▸ The task
Return only the lines from the one containing "Instruction: Maximize the GPU-Z window" to the end of the entries below, exactly as written, both ends included.

Dataset entries
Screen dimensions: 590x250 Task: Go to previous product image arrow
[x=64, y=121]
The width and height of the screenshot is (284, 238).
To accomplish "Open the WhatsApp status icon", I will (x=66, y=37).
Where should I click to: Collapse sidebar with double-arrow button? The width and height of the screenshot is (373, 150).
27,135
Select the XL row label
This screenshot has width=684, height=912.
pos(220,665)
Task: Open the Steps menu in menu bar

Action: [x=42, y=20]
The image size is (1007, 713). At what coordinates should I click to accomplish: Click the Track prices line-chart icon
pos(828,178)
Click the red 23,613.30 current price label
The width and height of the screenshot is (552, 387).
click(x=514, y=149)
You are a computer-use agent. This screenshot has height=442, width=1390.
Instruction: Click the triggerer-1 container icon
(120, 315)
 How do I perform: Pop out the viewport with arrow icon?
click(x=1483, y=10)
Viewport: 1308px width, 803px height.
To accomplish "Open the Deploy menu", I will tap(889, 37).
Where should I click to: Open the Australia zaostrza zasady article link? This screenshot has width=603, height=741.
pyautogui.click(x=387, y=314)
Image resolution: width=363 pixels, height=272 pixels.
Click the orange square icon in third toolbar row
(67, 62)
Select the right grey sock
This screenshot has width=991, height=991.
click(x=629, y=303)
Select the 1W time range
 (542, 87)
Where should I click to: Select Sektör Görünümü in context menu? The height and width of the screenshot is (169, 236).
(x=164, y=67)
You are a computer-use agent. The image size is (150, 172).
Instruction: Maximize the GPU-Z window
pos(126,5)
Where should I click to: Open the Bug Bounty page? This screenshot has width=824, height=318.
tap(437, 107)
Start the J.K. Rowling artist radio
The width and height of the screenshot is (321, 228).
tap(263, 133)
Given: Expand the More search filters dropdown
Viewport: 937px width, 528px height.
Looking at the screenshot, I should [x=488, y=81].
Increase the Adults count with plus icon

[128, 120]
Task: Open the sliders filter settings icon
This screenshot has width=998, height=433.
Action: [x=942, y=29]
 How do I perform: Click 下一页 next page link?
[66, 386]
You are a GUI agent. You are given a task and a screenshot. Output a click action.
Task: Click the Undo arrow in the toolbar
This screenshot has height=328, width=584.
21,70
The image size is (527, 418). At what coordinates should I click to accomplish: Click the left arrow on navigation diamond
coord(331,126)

▸ Result of the task
Instruction: Maximize the GPU-Z window
pos(126,5)
Where should I click to: Open the Bug Bounty page? This screenshot has width=824, height=318.
tap(437, 107)
Start the J.K. Rowling artist radio
The width and height of the screenshot is (321, 228).
tap(263, 133)
Given: Expand the More search filters dropdown
Viewport: 937px width, 528px height.
Looking at the screenshot, I should [x=488, y=81].
Increase the Adults count with plus icon

[128, 120]
Task: Open the sliders filter settings icon
This screenshot has width=998, height=433.
Action: [x=942, y=29]
 How do I perform: Click 下一页 next page link?
[66, 386]
You are a GUI agent. You are given a task and a screenshot. Output a click action.
Task: Click the Undo arrow in the toolbar
This screenshot has height=328, width=584.
21,70
The image size is (527, 418). At what coordinates should I click to accomplish: Click the left arrow on navigation diamond
coord(331,126)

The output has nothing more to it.